Although the gage reproducibility and repeatability (GR&R) study is a crucial tool in Six Sigma’s DMAIC (Define, Measure, Analyze, Improve, Control) toolset, it is not the most glamorous; mistakes in its execution are common among new Six Sigma practitioners. The standard for assessing if a gage is acceptable can vary significantly from organization to organization, but most focus on one of the following:

- A minimum number of distinct categories
- A maximum percent contribution of R&R variation to the overall study variation

However, use of a third metric – the category resolution of the gage – can help ensure a proper assessment of the gage and provide a more intuitive way to communicate gage results to colleagues unfamiliar with Six Sigma.

### Proper Part Selection

To rely on either the number of distinct categories or the percent R&R contribution requires proper part selection for the study – based on the tolerance window. Selection of a group of parts too diverse will make the gage seem better than it is, while selection of a group of parts too similar can cause a good gage to be assessed as insufficient. To demonstrate these, consider two hypothetical gage R&R studies conducted by two new Six Sigma practitioners on separate processes for the fictional Liberty Weights Company.

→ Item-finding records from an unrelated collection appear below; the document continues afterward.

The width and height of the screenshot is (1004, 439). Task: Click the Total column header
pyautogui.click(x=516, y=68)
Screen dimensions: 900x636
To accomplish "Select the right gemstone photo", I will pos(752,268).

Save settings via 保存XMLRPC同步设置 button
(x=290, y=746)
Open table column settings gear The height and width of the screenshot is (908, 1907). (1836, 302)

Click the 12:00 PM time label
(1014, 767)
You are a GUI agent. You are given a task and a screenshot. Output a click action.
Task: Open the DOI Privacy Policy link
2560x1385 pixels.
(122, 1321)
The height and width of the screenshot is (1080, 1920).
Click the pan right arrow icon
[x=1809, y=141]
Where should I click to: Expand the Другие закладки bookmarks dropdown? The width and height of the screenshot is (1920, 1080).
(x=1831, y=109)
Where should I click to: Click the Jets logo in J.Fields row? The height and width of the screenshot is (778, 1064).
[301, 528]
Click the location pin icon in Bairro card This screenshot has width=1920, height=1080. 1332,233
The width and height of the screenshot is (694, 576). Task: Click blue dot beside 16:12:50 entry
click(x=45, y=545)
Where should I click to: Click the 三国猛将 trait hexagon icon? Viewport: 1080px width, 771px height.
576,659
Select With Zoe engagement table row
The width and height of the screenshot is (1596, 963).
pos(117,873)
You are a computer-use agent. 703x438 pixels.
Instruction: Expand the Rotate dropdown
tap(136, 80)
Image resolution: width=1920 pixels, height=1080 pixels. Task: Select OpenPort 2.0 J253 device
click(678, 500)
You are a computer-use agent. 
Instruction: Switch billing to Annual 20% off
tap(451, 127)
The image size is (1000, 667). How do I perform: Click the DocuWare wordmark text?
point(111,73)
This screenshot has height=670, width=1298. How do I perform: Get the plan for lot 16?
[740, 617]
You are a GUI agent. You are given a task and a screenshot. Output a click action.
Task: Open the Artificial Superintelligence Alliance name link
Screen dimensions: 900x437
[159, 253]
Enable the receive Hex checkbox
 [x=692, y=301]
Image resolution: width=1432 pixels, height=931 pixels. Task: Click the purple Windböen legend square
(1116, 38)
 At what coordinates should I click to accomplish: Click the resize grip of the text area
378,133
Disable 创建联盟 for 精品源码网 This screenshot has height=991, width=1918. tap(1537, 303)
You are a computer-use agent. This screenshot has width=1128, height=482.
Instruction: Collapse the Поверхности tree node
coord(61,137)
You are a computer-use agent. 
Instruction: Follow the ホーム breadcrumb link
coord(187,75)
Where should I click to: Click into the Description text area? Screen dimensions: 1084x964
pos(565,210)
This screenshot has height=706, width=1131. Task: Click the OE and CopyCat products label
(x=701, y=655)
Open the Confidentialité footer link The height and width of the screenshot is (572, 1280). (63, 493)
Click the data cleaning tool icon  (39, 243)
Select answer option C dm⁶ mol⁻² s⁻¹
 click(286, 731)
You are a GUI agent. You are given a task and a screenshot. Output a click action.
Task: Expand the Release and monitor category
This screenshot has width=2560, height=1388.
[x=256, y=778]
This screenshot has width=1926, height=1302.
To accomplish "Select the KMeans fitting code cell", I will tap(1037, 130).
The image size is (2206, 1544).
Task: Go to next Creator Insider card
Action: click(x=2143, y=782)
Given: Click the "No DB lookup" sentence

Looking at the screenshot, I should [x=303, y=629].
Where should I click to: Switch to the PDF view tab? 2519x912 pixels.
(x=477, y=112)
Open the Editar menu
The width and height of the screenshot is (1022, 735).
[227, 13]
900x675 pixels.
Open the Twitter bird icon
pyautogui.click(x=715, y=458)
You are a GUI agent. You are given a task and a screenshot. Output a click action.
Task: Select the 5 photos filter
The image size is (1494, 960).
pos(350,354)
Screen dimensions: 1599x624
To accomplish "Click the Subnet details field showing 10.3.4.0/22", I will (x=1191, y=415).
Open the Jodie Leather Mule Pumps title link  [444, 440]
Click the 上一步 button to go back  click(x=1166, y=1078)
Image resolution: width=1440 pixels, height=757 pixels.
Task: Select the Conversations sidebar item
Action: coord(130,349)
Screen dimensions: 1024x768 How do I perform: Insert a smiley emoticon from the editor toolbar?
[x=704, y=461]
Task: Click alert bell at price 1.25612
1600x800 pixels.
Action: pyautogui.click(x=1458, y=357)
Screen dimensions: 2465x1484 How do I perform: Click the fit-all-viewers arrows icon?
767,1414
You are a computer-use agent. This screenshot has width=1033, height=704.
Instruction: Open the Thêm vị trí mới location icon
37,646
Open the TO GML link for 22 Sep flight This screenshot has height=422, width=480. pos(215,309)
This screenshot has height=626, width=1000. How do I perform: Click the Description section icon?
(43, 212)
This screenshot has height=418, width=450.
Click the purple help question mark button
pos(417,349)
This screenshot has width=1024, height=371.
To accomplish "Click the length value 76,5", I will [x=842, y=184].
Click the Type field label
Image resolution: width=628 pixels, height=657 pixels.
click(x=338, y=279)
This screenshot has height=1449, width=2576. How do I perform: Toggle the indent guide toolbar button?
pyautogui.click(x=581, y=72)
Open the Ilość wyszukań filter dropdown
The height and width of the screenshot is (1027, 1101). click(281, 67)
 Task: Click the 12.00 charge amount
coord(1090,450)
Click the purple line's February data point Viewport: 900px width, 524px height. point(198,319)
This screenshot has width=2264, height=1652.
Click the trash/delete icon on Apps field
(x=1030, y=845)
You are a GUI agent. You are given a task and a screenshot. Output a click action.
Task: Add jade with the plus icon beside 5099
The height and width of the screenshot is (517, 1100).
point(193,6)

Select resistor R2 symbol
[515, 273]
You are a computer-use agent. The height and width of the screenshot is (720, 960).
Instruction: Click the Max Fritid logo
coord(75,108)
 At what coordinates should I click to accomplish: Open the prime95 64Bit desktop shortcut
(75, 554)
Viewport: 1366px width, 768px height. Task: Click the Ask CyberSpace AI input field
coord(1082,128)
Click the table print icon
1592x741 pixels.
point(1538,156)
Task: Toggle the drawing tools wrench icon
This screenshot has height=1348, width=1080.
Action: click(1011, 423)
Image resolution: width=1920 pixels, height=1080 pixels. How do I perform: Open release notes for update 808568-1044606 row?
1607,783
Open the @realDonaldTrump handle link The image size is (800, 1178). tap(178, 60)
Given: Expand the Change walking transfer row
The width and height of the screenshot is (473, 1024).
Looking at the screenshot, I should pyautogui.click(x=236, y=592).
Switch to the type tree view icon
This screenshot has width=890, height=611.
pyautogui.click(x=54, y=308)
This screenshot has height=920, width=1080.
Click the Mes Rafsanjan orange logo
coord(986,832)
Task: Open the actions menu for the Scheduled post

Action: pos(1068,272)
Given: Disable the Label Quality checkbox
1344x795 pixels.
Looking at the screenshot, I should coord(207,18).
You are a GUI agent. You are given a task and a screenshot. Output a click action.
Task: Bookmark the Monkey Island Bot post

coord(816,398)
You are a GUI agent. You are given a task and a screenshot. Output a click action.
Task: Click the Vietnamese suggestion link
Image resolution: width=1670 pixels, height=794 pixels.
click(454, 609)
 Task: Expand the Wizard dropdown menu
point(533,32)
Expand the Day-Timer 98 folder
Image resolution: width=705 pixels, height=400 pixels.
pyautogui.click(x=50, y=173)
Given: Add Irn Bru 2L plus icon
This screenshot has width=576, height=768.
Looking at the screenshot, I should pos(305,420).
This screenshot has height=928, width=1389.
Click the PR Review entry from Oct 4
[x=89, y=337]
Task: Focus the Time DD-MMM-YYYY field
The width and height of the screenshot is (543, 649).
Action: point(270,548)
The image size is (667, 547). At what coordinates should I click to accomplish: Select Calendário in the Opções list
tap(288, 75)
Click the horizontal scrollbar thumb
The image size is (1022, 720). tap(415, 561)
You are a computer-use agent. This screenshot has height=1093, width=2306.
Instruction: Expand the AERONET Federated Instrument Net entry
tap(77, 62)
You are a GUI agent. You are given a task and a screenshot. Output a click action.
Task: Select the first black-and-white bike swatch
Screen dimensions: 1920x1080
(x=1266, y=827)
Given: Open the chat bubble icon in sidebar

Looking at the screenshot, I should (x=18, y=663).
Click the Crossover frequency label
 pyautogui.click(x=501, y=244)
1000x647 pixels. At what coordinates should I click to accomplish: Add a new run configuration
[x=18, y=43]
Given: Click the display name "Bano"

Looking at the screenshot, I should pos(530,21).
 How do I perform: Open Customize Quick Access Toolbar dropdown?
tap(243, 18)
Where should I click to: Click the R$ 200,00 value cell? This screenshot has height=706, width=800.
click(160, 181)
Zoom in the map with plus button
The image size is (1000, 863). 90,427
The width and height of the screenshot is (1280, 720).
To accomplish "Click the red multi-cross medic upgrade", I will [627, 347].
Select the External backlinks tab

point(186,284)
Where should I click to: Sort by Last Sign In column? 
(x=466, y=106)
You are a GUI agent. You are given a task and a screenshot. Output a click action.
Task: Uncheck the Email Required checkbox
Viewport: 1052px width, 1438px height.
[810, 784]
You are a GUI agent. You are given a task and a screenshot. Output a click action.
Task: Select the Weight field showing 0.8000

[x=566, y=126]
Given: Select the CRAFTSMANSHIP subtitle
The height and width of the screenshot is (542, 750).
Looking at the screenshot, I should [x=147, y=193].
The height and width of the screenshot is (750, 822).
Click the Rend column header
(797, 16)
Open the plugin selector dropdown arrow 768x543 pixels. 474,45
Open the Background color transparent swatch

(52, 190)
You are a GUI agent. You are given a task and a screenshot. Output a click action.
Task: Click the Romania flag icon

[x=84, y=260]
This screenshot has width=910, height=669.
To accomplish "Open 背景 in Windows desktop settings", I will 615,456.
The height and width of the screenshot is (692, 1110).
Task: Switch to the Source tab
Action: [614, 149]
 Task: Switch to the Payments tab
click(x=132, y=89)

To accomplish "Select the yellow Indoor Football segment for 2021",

### A Tale of Two Facilities

Liberty Weights produces exercise weights with various targets. Recent regulations require their weights’ actual mass be within 1 lb. of the advertised weight. In order to ensure Liberty can adequately measure the produced weights and ensure compliance, gage R&R studies are conducted at their two production facilities – the original AoC facility and the new CoUS facility designed with improved equipment and processes. For the purposes of this case study, normally distributed data was generated using the standard deviations below.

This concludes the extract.